— START Dataset content —
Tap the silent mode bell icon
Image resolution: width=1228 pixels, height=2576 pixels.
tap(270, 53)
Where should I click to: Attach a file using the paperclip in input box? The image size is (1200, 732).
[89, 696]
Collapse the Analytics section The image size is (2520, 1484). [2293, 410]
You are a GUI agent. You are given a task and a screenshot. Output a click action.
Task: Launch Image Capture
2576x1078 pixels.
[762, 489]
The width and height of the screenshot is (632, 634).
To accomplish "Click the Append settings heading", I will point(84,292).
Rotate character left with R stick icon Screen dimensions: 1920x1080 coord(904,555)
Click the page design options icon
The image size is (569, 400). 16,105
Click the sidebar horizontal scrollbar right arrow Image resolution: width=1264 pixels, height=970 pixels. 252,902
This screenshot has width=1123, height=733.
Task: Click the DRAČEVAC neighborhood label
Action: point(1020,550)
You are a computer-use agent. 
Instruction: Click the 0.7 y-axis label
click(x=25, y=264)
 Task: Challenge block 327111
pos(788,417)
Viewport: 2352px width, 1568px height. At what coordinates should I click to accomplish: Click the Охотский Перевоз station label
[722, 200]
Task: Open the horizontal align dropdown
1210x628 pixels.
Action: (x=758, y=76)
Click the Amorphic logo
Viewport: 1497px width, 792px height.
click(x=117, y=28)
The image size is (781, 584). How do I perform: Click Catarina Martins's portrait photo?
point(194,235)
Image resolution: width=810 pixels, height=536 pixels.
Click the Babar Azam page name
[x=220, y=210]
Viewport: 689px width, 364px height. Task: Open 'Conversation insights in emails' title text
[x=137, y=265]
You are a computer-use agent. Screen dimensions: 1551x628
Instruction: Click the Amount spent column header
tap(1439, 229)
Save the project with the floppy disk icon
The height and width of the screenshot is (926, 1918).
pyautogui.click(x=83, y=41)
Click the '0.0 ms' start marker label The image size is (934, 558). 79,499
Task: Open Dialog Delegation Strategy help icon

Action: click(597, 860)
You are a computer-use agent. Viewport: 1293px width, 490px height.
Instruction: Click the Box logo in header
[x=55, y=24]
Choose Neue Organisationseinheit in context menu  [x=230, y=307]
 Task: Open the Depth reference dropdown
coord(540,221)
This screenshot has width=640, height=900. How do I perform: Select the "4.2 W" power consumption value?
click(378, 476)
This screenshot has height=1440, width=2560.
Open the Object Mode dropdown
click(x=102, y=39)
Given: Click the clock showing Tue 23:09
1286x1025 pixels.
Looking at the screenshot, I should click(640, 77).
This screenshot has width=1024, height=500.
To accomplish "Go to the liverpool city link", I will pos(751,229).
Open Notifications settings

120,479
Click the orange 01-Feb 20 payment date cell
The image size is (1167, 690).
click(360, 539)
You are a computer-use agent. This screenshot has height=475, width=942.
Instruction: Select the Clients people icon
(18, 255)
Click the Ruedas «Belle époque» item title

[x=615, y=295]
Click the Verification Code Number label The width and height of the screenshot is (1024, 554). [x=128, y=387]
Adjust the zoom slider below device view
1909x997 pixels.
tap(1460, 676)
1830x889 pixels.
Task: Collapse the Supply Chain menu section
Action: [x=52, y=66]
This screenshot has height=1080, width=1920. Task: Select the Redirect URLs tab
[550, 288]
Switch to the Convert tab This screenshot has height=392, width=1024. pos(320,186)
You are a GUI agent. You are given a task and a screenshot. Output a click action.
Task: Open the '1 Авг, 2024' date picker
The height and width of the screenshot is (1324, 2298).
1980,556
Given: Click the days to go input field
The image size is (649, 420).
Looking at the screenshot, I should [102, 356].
— END Dataset content —
The task: Set down the part of the records above that opens with the line containing "Given: Click the days to go input field" and continues through the end of the records, copying those lines exactly as they appear.

Expected answer:
Given: Click the days to go input field
The image size is (649, 420).
Looking at the screenshot, I should [102, 356].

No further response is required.